1. Development and growth: semantic differences

When dealing with development and theories of development, it is difficult to avoid semantic issues. What do we understand by development? Some authors argue that “in some sense, until about 100 years ago, most economists were development economists” (Reinert, Gosh, & Kattel, 2016, p. xiii). Consequently, how we use this term is critical. Development and growth are terms that usually go together, but sometimes they part company. What kind of growth is called “development” in economic discourse? First, it must be growth connected with some kind of qualitative change (for the better, of course). However, quantitative growth alone, in the Marshallian sense (natura non facit saltum), is not called development by most economists. Some kind of saltum (or saltus if we use the correct Latin grammar) is required. According to Hegel, quantitative change can become qualitative. However, this principle can hardly be used here – for instance, Schumpeter’s economic development was not originally connected with quantitative change and only leads to it eventually.
Second, we mostly look for development on the macro level. The absolute prosperity of the country is always important, but countries also compare themselves with other developed countries or regions. This comparison provides a stimulus and direction for development. England was trying to catch up with Holland, the United States and Germany with England, Russia with Europe, the countries of the Third World with the countries of the First World. So, what was the stimulus for Holland then? This is a good question. Probably it was the desire to be strong enough to break free from Spain. Here again, the Schumpeterian concept of development cannot be applied – because it dealt with the micro level.
Cases of real development in the sense specified earlier were rare, even rarer than rapid quantitative growth. So, we can detect few periods in history when qualitative change coincided with growth.

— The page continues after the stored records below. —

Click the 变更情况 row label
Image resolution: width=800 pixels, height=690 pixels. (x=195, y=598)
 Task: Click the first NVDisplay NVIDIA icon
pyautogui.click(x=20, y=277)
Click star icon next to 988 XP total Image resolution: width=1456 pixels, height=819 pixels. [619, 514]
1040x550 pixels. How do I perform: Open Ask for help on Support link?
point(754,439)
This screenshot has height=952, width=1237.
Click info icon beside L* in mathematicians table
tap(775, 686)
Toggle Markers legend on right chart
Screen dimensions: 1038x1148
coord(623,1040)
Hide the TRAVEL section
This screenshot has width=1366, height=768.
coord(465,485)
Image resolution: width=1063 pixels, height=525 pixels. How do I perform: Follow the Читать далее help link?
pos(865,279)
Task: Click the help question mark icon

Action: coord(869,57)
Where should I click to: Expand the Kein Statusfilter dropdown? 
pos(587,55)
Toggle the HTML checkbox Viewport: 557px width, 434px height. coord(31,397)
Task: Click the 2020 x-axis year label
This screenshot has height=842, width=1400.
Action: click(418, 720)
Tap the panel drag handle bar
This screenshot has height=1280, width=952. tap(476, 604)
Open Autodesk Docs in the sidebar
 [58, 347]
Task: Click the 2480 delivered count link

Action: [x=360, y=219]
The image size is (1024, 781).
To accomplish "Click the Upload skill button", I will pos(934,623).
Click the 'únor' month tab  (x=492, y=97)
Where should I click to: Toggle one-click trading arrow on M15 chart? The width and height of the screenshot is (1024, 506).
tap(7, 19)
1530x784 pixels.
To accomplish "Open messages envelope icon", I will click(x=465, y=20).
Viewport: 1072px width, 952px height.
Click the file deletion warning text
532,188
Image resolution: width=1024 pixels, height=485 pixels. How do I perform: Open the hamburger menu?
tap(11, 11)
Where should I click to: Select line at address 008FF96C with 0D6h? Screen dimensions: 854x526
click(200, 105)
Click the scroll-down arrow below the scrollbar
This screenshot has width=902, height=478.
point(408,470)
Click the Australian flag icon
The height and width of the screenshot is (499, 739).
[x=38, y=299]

2. Two canons of economics

In our overview of the history of development economics, we will refer to two canons of economics with different degrees of abstraction. This distinction is most actively proposed by Erik Reinert (2007).
The first (more abstract) canon came into being with the emergence of physiocracy and English classical political economy, which maintained a high level of abstraction and tried to follow the steps of the natural sciences with their search for eternal laws of nature and human society. This canon took a relatively high level of technology for granted and concentrated not on production, but on exchange and prices and their natural (subsequent) equilibrium levels. This tendency was especially clear in Ricardo’s works. The concept of equilibrium is probably the core idea or ‘the key metaphor’, of the first canon. Natural order was considered an approximation to paradise. Classical authors underlined the self-regulating properties of the market economy (as long as the government protects free competition). Government was responsible for creating an institutional framework within which the ‘invisible hand’ could do its job. In the first canon, man is considered ‘the animal that has learnt to barter’.
The second canon was actually the first to emerge. However, its beginnings did not generally fall within economic science, but rather the art of housekeeping and state administration. The second canon is less abstract than the first; it is based on everyday experience and the plurality of human motivation. It is inseparable from specific local and temporal contexts. Its main objective is to produce a useful economic theory, and it is not isolated from other social sciences. Its methods were less sophisticated and included temporal and spatial comparisons. Representatives of the second canon include members of historical schools, old institutionalists, and behavioural economists.
The two-canon model is, of course, an abstract model itself. It emphasises certain features of economic theories and ignores others. In some cases, it is not easy to place famous economists within a specific canon (Adam Smith is one such example). However, we believe that this model can help us deal with development theories in economics.
This second canon included the vast body of mercantilist literature, which was concerned with the prosperity of nations and cities by comparing them to each other. Contrary to Smith’s view, this literature was not limited to trade and trade balance issues. In fact, the most widely known part of mercantilist reasoning, which focused on money as the source of value and balanced trade, was abstract enough to belong to the first canon! Nevertheless, we should concentrate here on another important element, which dealt with the productive forces of the respective states, their growth, and how to use them efficiently. As E. Reinert (2016) highlights, the key players of development thinking among mercantilists were Giovanni Botero, who stressed the importance of industry in interstate competition, and Antonio Serra, who used the argument of increasing returns, which provided theoretical support for Botero’s thesis. All mercantilist literature was addressed to princes and kings and called for active policy measures. The active role of the state was a conditio sine qua non. Natural order was thought to be barbarism. Economic harmony was considered man-made and not a natural state, a belief held, for example, by Smith and Bastiat. In the second canon (especially in German thought), man is considered ‘the animal which has learnt to invent’.
The positions of these two canons with regard to economic policy can be char-acterised as activist-idealist, as opposed to passivist-materialist (Reinert & Rössner, 2016, p. 68). The second canon presupposed an ad hoc economic policy, which moved economic activity in the right direction but was flexible enough to adapt to the changing environment. The first canon advocated a policy of principles, creating a stable institutional framework for free economic activity. These canons are “parallel streams, often at different levels of abstraction, which give the mainstream a cyclical aspect in the long term, as if science were ruled by fashion” (Reinert et al., 2016, p. xvi). This cyclical aspect is clearly summarised by the same authors: when things go well in the world’s core economies, economics tends to become very abstract and, essentially, as a direct result of this high level of abstraction, the role of policy is minimised (or, rather, not minimised but reduced to several basic universal principles).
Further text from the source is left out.